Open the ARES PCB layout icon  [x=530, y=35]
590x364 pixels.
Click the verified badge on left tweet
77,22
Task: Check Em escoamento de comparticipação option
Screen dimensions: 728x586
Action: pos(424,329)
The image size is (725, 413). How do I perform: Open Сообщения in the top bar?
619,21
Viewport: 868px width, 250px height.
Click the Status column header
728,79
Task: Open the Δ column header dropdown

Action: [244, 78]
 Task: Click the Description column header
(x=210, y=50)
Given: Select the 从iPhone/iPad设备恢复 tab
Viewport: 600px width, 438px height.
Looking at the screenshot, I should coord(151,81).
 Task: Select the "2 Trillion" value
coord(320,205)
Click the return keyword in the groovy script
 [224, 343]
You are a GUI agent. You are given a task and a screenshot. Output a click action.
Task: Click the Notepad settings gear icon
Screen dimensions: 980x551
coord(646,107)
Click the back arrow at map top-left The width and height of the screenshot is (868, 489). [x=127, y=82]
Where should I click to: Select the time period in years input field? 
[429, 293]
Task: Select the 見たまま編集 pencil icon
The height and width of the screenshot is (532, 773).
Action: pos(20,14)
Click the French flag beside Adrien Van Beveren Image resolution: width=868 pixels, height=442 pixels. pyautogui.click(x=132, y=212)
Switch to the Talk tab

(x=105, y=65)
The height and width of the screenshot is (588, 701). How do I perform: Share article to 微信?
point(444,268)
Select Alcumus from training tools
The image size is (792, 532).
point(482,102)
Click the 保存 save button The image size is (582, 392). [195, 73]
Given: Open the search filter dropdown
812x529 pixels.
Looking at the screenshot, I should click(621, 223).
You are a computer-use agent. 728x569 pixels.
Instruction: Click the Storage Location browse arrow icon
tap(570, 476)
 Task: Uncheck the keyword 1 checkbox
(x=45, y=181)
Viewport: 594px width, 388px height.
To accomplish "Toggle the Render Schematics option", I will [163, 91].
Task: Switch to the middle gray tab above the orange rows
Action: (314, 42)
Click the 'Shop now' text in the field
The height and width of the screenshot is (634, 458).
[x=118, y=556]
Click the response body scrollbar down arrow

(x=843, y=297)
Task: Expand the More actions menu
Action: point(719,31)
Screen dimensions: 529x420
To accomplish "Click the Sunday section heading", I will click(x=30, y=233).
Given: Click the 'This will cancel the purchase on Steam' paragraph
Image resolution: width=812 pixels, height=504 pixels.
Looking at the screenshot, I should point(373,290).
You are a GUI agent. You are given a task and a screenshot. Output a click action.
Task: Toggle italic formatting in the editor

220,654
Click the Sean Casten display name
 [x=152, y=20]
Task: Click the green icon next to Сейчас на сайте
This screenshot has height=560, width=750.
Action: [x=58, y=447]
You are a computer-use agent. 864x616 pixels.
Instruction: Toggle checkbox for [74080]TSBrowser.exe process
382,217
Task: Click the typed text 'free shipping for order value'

■ ■ ■ ■ ■ ■ ■

• Task to complete:
From the entries above, pull out each line that includes "computer".

• Result of this exercise:
You are a computer-use agent. 728x569 pixels.
You are a computer-use agent. 864x616 pixels.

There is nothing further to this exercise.